YOUR ASSIGNMENT -> Write out the lines of the material word for word, starting with the line that contains "This screenshot has" and continuing through the end of the material. Leave the pictures out of your copy.

[Saved entries]
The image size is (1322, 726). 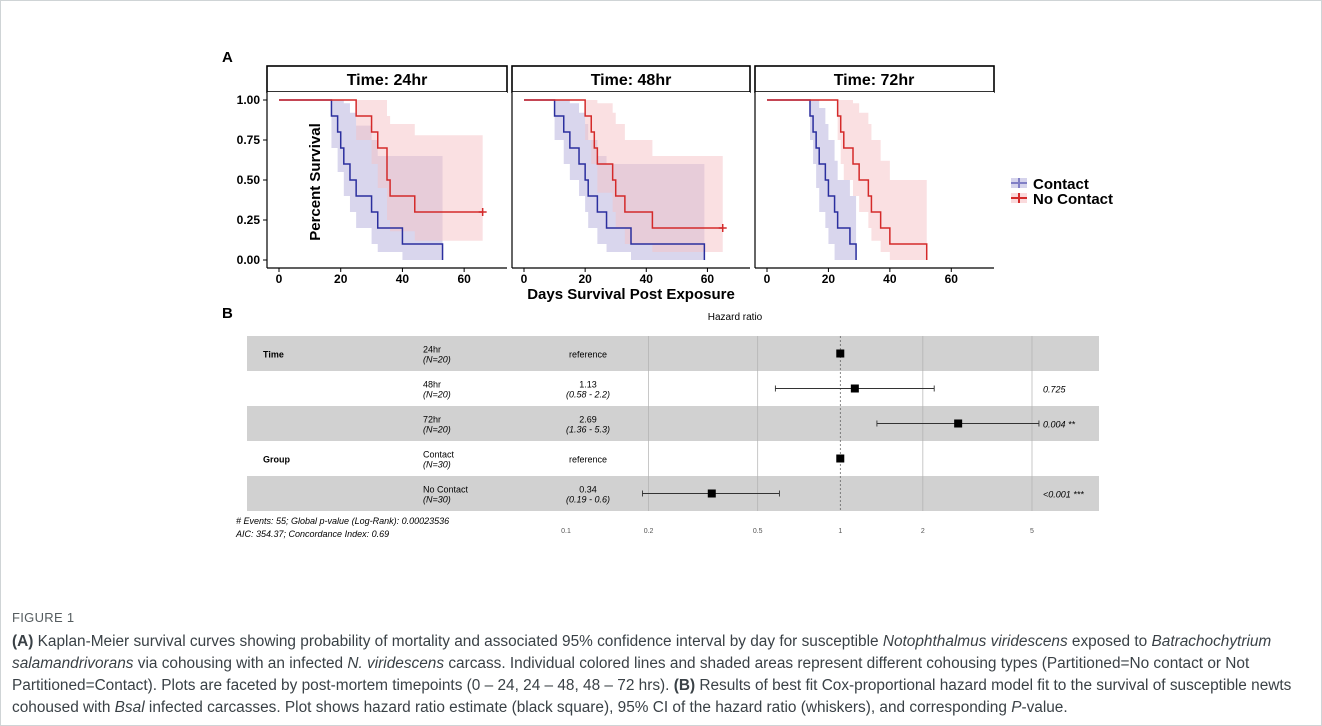 What do you see at coordinates (566, 532) in the screenshot?
I see `forest-x-tick-label: 0.1` at bounding box center [566, 532].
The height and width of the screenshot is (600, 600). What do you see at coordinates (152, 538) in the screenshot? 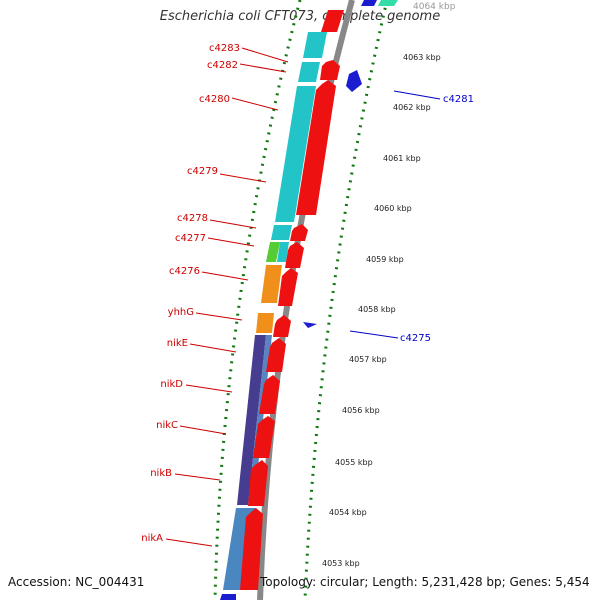
I see `gene-label-nikA: nikA` at bounding box center [152, 538].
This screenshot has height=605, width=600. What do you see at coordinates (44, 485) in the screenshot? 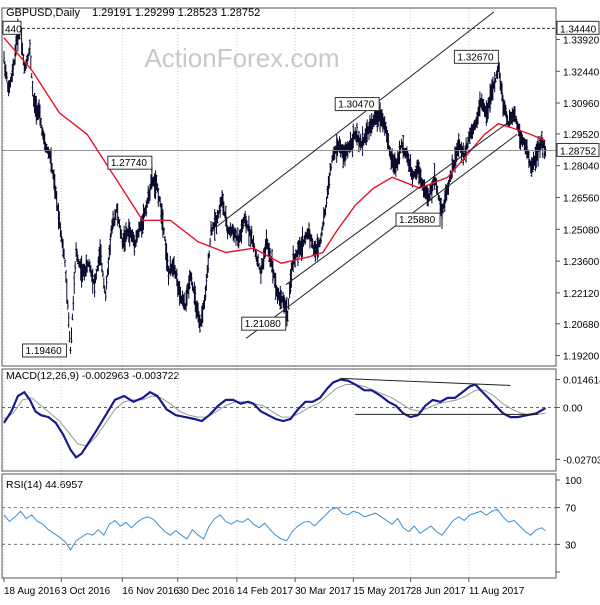
I see `rsi-title: RSI(14) 44.6957` at bounding box center [44, 485].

WRITTEN REPLY ->
This screenshot has height=605, width=600. What do you see at coordinates (44, 485) in the screenshot? 
I see `rsi-title: RSI(14) 44.6957` at bounding box center [44, 485].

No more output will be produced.